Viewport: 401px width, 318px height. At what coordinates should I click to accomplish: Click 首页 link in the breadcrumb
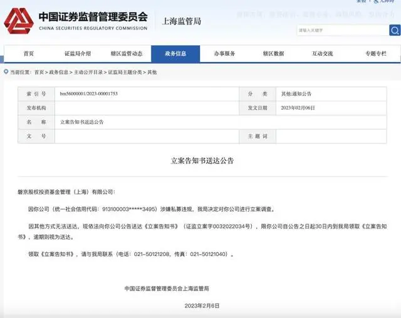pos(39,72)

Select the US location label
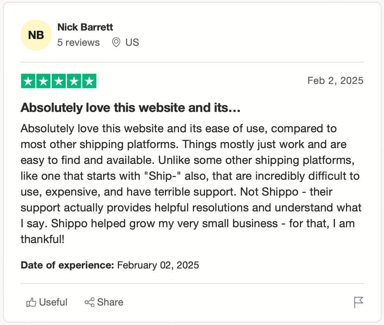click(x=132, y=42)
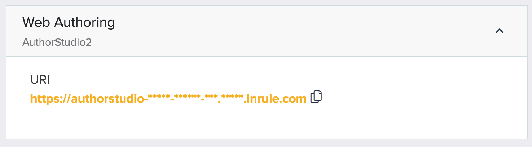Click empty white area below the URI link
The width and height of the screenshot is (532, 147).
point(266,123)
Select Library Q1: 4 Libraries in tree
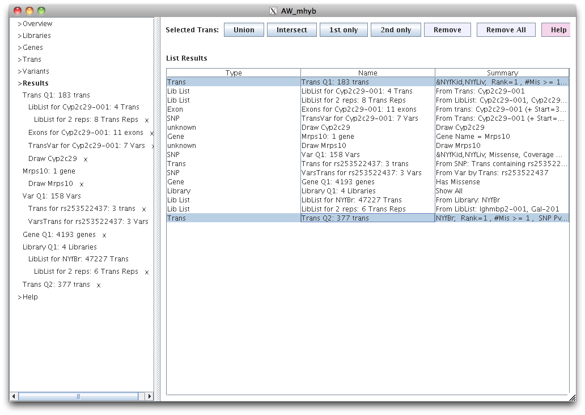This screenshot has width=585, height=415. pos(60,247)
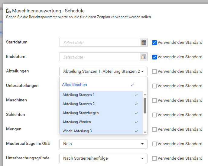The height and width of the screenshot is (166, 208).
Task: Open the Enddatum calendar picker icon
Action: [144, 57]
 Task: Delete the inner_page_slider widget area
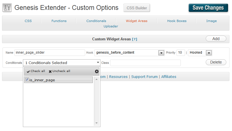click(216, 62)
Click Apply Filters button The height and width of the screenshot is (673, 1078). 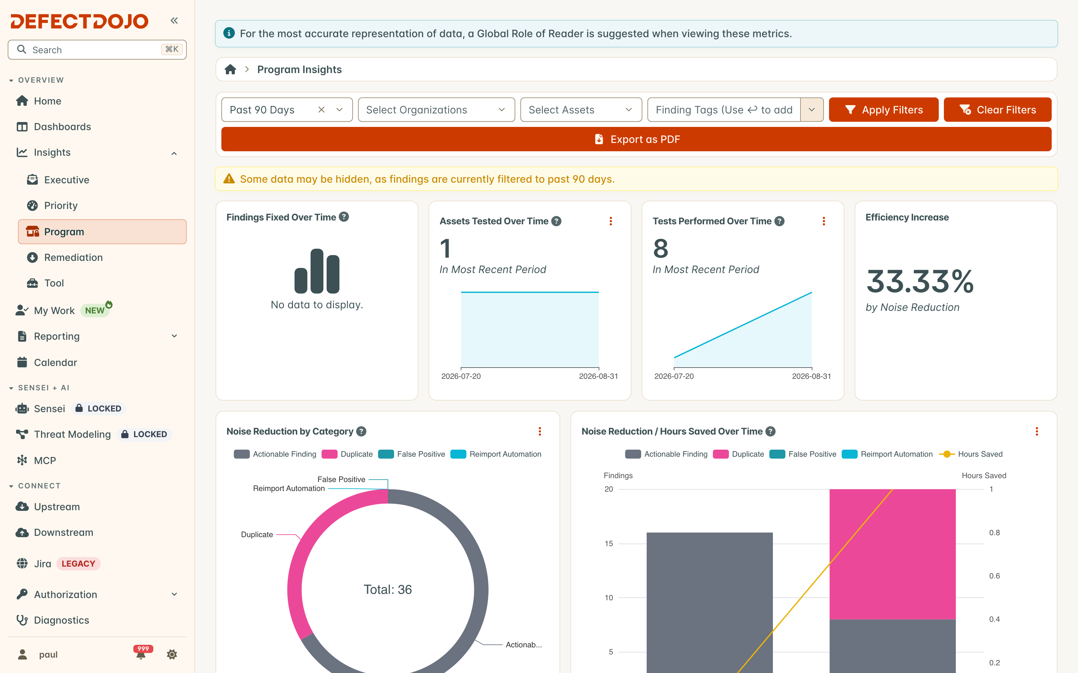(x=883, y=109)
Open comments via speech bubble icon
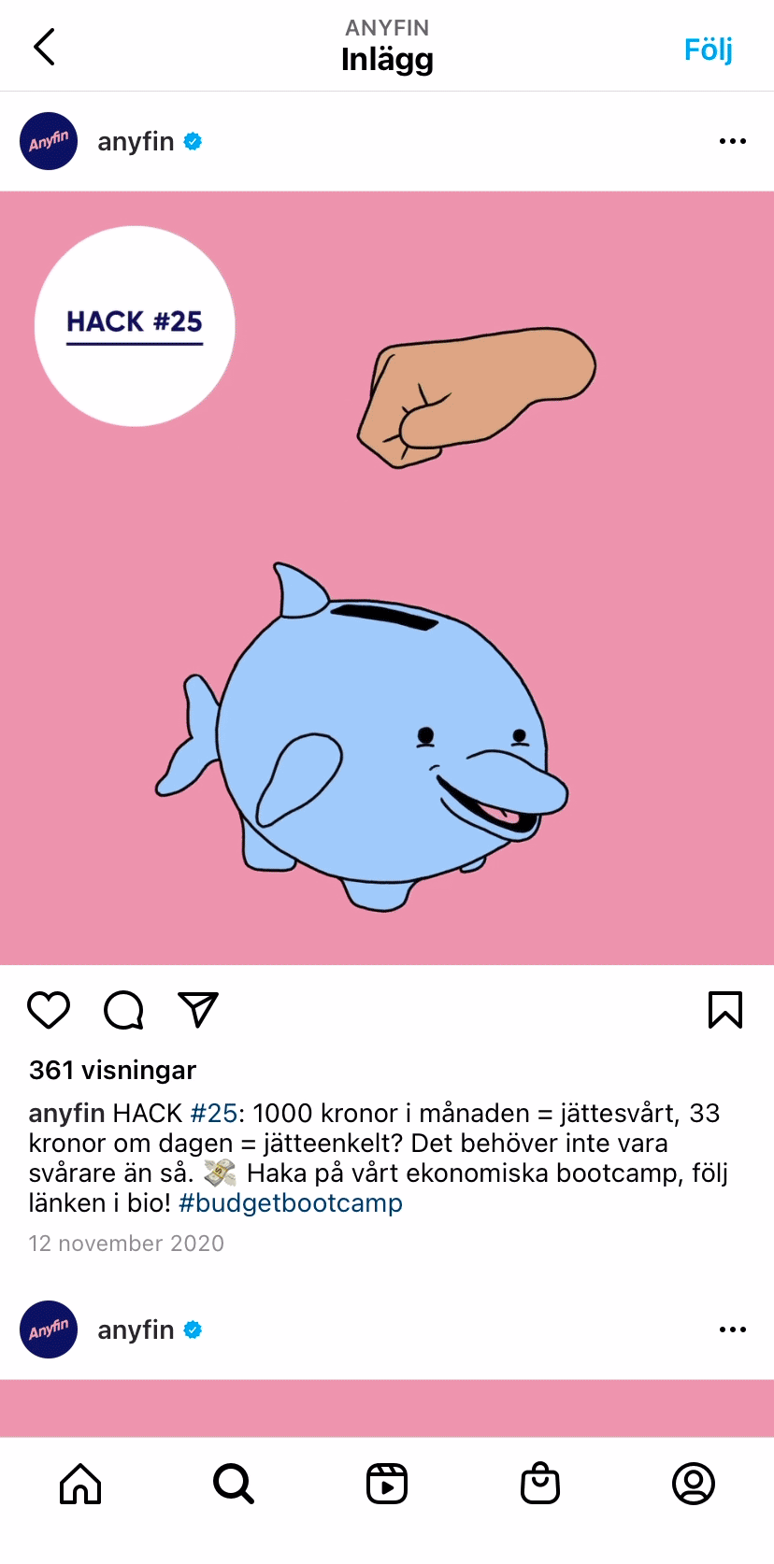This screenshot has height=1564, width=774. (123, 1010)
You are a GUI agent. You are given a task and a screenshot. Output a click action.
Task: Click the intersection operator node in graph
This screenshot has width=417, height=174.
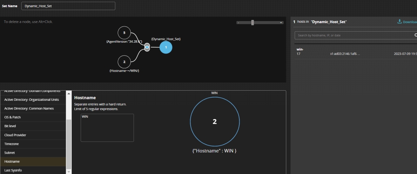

### WHAT YOU ARE ASKED TO DO
Where the line containing "Open comments via speech bubble icon" appears, begin copying there and continue exactly through the final line of the records; both end lines belong in the copy, pictures do not.

### EXPECTED OUTPUT
Open comments via speech bubble icon
This screenshot has height=1564, width=774. (123, 1010)
You are a GUI agent. You are given a task and a screenshot. Output a click action.
Task: Click the intersection operator node in graph
This screenshot has width=417, height=174.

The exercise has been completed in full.